* **Data to process**
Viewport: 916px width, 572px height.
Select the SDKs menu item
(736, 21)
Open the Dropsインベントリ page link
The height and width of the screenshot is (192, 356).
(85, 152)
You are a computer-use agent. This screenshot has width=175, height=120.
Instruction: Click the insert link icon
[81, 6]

* **Directions**
Arrange the stretch from the line containing "You are a computer-use" through the end of the entries as a numbered list, with one line per number and no blank lines.

* **The answer**
1. You are a computer-use agent. This screenshot has width=175, height=120.
2. Instruction: Click the insert link icon
3. [81, 6]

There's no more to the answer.